Multilingual abstracts

Please see Additional file 1 for translations of the abstract into the six official working languages of the United Nations.

Background

The rat lungworm Angiostrongylus cantonensis is an important aetiological agent of human eosinophilic meningitis [1]. The life cycle of A. cantonensis involves rats as definitive host and mollusks as intermediate host. Humans acquire infections mainly through the consumption of undercooked snails that harbour infective larvae. Humans are not permissive hosts. Larvae mainly dwell in the vessels of the central nervous system (CNS) and only rarely migrate to the pulmonary arteries [2]. Inflammation in the CNS is the proximate cause of morbidity due to an infection with A. cantonensis. Severe headache and paresthesia are the most common symptoms. Light infections are usually self-limiting, but heavy infections can be fatal, with young children at highest risk [3]. Globally, more than 3000 human cases have been reported [1].

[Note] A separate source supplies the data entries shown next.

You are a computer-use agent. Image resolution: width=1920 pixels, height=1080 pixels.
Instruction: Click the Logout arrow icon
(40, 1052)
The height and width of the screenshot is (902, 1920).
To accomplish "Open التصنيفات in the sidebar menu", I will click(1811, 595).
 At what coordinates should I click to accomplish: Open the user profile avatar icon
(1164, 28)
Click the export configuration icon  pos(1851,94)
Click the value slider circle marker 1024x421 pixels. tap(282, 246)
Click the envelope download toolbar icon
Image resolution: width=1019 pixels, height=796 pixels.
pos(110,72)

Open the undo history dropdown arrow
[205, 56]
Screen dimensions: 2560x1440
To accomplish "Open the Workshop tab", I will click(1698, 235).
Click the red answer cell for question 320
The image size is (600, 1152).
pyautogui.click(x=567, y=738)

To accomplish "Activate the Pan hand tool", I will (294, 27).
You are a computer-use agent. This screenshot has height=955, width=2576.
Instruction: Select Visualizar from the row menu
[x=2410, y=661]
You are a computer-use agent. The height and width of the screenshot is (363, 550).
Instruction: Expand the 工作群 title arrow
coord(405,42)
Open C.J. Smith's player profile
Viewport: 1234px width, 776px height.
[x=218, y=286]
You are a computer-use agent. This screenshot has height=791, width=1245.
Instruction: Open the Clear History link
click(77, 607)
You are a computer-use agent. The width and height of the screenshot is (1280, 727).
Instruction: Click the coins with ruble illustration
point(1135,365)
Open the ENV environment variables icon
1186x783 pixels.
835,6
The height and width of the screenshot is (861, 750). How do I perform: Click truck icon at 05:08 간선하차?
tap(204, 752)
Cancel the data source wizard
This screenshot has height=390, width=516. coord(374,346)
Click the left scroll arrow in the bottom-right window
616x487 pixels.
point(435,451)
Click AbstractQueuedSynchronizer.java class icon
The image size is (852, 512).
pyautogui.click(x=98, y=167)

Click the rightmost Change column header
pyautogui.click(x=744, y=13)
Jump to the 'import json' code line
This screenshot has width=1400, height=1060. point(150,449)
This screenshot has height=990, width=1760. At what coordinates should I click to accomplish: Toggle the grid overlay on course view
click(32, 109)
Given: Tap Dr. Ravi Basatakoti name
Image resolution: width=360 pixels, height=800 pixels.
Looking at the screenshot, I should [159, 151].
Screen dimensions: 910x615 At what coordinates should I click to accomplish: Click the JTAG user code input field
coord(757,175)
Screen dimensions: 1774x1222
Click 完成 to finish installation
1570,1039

There is consensus that A. cantonensis originated from the southern regions of the People’s Republic of China (P.R. China) [4] or the Indochinese peninsula [5]. In the wake of the global spread of rats (Rattus rattus and R. norvegicus) and certain snail species (e.g. Achatina fulica and Pomacea spp.) [6], A. cantonensis is spreading across the tropics and subtropics. Thus far, over 30 countries have reported local A. cantonensis transmission [1], and recent reports suggest a further expansion [7,8,9,10,11,12].

Molecular evidence can deepen the understanding of the global spread of A. cantonensis. Two molecular markers (i.e. cytochrome c oxidase subunit I (cox1) and internal transcribed spacer (ITS)), have been employed to elucidate the phylogeny of A. cantonensis [7, 13,14,15,16,17,18]. In general, cox1 proved to be a particularly useful marker for phylogenetic inference, whereas ITS is more valuable for interspecies differentiation.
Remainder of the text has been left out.